Ce 1er octobre 1977, au sortir d’une défaite 2-1 face à l’OM, ce n’est pas de la déception qui flotte dans le vestiaire bordelais du Parc Lescure. C’est de l’inquiétude. Pas pour la situation sportive des Girondins, englués à la dixième place, mais pour l’état de Daniel Jeandupeux. « Nous étions complètement abasourdis, se souvient aujourd’hui Alain Giresse. On ne pensait qu’à se renseigner sur l’état de Daniel. » Car un peu plus d’une vingtaine de minutes auparavant, la jambe droite de l’attaquant suisse a cédé, sous la pression du genou marseillais de Marc Berdoll. La blessure est horrible : double fracture ouverte. Daniel Jeandupeux ne le sait pas encore, mais à 28 ans, sa carrière de joueur est stoppée net. Dans ces conditions, au moment de rembobiner le film, aucun des protagonistes ne dit se souvenir du reste de cette rencontre.

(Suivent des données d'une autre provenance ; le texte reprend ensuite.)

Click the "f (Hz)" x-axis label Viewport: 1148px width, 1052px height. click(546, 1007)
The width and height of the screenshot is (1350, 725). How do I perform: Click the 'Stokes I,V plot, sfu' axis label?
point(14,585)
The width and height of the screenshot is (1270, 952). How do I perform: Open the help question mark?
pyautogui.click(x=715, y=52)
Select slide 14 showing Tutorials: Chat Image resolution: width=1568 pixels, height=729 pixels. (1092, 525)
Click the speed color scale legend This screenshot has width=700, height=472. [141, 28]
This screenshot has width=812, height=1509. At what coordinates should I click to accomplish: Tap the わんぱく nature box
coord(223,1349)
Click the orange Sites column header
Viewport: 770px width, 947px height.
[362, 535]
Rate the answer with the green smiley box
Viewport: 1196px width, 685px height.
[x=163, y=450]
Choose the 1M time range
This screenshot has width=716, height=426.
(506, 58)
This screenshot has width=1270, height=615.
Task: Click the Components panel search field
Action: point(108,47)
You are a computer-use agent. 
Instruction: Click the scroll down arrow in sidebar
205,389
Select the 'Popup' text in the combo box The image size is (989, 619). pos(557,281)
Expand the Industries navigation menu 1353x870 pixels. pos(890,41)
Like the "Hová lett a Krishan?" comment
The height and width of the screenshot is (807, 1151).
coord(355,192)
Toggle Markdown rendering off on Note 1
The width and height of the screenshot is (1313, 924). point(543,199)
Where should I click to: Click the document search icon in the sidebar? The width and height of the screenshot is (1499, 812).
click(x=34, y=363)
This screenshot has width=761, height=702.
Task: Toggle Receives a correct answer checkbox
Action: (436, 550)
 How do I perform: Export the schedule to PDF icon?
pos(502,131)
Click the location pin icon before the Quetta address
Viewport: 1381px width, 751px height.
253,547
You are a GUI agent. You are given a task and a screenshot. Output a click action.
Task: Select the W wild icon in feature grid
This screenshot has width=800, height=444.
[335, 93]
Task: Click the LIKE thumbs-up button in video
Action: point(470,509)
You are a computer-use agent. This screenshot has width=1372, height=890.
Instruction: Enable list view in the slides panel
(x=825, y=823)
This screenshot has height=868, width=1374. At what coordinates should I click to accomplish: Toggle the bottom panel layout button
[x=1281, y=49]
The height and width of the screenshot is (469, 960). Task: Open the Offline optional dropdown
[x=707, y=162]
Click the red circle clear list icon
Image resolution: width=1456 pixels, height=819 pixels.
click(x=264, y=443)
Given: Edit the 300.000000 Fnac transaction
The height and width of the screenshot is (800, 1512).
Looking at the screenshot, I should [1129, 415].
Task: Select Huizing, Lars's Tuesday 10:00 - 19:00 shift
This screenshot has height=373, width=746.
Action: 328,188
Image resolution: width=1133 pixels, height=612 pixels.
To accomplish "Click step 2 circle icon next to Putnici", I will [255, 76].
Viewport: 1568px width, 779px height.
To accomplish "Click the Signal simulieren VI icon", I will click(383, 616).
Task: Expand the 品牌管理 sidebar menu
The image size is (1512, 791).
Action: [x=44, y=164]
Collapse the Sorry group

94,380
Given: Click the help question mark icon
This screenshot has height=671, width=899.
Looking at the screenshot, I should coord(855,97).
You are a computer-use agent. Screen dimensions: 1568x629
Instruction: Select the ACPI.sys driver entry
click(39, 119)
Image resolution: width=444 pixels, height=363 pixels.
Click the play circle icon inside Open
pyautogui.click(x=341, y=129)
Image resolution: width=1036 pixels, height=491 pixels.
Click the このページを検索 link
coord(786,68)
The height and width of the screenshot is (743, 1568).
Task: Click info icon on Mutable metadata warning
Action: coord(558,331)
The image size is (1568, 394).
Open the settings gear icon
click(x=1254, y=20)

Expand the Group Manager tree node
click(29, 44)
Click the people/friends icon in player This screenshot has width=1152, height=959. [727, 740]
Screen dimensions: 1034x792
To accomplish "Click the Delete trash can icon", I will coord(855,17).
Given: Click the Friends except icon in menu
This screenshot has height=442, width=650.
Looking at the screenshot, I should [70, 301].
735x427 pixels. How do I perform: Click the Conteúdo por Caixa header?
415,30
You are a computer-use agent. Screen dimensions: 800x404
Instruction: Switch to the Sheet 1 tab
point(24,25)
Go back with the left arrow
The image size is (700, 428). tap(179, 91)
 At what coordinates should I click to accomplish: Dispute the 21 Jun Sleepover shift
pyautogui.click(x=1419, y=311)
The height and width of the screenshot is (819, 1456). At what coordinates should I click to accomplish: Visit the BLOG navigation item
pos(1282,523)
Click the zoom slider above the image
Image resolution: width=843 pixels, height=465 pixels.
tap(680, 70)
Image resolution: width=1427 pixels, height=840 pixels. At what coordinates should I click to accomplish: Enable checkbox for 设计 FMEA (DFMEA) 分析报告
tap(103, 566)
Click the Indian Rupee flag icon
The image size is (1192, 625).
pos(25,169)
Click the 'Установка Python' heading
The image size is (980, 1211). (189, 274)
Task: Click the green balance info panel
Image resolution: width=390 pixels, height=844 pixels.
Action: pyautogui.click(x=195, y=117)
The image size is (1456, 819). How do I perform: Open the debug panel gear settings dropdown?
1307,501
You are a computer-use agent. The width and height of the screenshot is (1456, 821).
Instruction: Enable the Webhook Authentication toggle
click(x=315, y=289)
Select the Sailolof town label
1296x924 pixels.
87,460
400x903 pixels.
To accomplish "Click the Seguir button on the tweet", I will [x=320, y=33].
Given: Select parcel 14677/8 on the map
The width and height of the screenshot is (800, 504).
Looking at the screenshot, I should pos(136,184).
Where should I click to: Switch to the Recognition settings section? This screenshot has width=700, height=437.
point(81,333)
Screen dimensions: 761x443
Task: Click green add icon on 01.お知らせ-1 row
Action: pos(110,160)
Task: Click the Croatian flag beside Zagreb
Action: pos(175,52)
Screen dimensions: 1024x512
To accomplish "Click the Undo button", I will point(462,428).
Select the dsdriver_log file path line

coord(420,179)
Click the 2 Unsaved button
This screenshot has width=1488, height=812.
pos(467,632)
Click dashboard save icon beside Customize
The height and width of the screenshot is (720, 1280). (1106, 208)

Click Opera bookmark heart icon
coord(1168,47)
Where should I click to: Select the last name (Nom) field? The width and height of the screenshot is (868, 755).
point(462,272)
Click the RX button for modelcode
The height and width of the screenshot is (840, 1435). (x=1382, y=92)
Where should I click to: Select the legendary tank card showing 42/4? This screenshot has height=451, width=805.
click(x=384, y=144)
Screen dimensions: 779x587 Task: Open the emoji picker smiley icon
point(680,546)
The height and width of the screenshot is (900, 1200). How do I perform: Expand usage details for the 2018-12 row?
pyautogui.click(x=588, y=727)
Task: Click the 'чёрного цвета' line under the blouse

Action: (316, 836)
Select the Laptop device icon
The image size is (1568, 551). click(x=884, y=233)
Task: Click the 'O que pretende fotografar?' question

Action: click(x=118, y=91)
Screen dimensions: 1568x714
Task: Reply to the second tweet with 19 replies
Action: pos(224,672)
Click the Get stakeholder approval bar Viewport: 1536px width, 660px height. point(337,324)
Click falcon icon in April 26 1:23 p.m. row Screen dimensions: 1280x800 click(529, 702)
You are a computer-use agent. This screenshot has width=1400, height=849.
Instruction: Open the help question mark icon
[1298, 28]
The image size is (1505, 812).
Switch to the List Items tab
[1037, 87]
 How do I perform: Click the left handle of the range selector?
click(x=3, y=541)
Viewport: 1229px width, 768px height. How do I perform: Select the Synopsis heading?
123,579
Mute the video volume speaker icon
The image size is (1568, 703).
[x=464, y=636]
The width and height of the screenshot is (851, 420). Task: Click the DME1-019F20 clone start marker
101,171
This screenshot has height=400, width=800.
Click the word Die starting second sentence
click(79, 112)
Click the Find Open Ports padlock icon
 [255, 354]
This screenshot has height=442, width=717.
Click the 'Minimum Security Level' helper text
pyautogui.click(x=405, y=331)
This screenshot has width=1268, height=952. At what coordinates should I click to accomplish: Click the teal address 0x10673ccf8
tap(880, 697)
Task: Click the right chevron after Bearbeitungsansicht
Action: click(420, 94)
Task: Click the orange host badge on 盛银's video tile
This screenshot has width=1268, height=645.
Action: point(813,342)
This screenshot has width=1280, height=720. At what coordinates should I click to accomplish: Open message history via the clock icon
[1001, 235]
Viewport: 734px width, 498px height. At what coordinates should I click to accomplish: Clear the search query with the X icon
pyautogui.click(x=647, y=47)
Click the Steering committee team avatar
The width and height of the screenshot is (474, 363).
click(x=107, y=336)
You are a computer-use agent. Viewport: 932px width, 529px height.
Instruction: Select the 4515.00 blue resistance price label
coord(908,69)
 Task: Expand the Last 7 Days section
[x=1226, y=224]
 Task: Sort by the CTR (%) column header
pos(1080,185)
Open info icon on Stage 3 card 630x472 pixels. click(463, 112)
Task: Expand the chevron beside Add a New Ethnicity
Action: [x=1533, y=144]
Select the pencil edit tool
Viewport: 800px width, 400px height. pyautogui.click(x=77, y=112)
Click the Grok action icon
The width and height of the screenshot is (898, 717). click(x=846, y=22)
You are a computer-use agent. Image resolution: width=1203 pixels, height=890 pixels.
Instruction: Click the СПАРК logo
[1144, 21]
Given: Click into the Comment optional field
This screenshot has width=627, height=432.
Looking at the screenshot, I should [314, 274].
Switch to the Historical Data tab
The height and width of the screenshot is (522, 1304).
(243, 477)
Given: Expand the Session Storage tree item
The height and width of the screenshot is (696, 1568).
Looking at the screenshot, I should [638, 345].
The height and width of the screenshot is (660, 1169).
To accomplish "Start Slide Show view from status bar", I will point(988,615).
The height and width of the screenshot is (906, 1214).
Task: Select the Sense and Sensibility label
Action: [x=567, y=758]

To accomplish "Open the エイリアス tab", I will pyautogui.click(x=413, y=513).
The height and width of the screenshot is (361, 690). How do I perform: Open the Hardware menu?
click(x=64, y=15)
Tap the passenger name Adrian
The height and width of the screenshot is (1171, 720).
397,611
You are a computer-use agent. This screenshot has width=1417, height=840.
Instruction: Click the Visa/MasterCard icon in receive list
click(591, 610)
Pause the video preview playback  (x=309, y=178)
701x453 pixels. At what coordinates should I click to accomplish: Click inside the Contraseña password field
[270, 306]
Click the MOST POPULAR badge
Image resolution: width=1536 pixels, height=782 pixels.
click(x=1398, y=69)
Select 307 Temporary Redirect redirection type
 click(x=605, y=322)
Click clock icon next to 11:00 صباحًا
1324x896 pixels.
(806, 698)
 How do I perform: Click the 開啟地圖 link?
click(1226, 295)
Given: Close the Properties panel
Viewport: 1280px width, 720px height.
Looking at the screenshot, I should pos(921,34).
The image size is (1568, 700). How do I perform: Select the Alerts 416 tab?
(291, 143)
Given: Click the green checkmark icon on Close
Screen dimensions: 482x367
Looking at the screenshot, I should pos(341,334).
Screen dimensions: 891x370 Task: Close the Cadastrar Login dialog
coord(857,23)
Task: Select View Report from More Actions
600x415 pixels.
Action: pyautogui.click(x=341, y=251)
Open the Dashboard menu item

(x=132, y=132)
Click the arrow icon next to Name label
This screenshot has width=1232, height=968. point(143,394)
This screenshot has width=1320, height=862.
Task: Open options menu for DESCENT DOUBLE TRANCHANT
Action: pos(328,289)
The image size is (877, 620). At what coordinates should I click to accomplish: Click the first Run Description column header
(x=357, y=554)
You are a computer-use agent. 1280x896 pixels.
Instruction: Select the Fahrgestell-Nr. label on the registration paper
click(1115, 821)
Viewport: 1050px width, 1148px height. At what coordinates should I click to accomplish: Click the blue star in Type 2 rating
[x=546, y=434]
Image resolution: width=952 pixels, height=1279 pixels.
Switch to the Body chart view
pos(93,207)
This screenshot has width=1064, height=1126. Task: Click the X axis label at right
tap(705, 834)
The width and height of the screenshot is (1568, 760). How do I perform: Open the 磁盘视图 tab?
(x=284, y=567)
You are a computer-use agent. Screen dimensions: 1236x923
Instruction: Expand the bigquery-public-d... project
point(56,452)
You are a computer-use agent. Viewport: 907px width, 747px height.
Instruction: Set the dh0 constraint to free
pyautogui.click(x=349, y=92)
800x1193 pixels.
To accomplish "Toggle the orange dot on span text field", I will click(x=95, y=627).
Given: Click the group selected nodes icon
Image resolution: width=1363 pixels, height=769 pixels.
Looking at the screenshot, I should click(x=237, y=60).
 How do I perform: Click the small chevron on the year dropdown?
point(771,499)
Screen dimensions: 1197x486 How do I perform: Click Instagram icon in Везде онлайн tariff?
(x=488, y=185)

Un os qui transperce la chaussette
Marc Berdoll se souvient bien avoir marqué de la tête, mais ne sait plus s’il s’agissait du premier ou du second but olympien. Il s’agissait du premier, celui de l’égalisation, après un penalty transformé par Giresse. Quant au but victorieux, seul Victor Zvunka, son auteur, s’en souvient à peu près. « Je récupère le ballon en position de défenseur central, je m’avance, je sollicite un une-deux et je frappe. J’ai un peu de réussite, parce que Bergeroo repousse, mais le ballon me revient dessus à l’entrée de la surface, côté droit, et je marque sur ma deuxième tentative, narre l’actuel entraîneur de l’Horoya AC, un club guinéen, avant de reconnaître qu’à ce moment-là du match, il n’y avait plus de duels. » Sur le terrain, les jambes bordelaises sont en effet tétanisées, une minute à peine après le drame dont a été victime Daniel Jeandupeux.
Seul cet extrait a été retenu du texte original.